From 2003–2013, 34,261 women age 30–65, with no prior history of screening abnormalities, precancers, or treatments, tested HPV-positive/Pap-negative at their first “cotesting” (testing with both HPV and Pap) screen. According to KPNC protocols, these women would have been told to forgo immediate colposcopy and undergo a repeat cotesting screen in one year, where if they tested either HPV-positive or Pap-positive, they would be referred to colposcopy for definitive disease ascertainment. However, only 12,058 (35.2%) of women had repeat cotesting one year later; 1,249 (3.6%) opted for immediate colposcopy, while others either returned late for repeat cotesting (the largest return time was over 10 years later) or did not return at all.

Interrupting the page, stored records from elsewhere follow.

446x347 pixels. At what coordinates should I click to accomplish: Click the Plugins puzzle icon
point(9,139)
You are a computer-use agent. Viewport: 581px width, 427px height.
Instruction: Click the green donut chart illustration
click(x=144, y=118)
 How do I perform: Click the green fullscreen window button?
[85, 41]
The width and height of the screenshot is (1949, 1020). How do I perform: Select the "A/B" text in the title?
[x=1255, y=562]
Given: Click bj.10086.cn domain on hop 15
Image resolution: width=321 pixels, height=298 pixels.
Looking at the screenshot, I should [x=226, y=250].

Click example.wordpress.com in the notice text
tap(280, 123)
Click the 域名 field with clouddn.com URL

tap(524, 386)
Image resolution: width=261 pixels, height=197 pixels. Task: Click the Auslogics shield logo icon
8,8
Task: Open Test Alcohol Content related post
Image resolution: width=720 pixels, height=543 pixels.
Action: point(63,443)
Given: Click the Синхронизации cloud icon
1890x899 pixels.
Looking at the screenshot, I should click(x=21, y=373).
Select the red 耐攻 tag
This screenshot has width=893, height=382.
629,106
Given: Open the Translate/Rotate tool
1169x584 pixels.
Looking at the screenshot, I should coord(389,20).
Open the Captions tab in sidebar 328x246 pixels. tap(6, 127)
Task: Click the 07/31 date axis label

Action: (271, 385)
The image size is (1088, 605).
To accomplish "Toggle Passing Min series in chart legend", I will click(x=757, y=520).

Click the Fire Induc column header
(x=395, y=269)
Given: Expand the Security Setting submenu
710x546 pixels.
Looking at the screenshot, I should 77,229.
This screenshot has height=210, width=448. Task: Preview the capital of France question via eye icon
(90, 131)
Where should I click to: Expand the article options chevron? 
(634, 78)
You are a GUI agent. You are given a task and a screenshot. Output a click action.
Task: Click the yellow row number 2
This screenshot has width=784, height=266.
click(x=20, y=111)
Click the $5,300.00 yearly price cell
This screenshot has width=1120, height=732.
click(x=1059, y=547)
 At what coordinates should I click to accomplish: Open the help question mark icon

Among the population of HPV-positive/Pap-negative women, 1,056 CIN3+ were diagnosed, of which 61 (8.8%) were classified as cancers. Because early cervical cancers and precancers usually have no symptoms, we treated censoring as uninformative. We applied an algorithm to patients’ longitudinal history of cotesting and colposcopy results so that the intervals (Li, Ri) reflect medical opinion of the smallest reasonable interval in which disease onset can occur. For example, we accepted negative cotesting results as a surrogate for ascertaining that a woman did not have precancer/cancer (<CIN3), because HPV-positivity is a necessary precursor to cervical cancer and negative cotesting results have a very low false positive rate [26]. Among the 34,261 women testing HPV-positive/Pap-negative at their first cotesting screen, 61 (0.18%) were diagnosed with CIN3+ at an immediate colposcopy visit. 995 (2.90%) were diagnosed with CIN3+ in follow-up, of which we could rule out prevalent CIN3+ for only 292 (0.85%). 24,282 (70.87%) were right-censored, while 8,923 (26.0%) did not have sufficient history to classify as either CIN3+ or <CIN3 at any time point. The percentage risk of a prevalent CIN3+ in the sample is then between 100x61/(24,282+61+995)%=0.24% and 100x(61+995-292)/(24,282+61+995)%=3.02%.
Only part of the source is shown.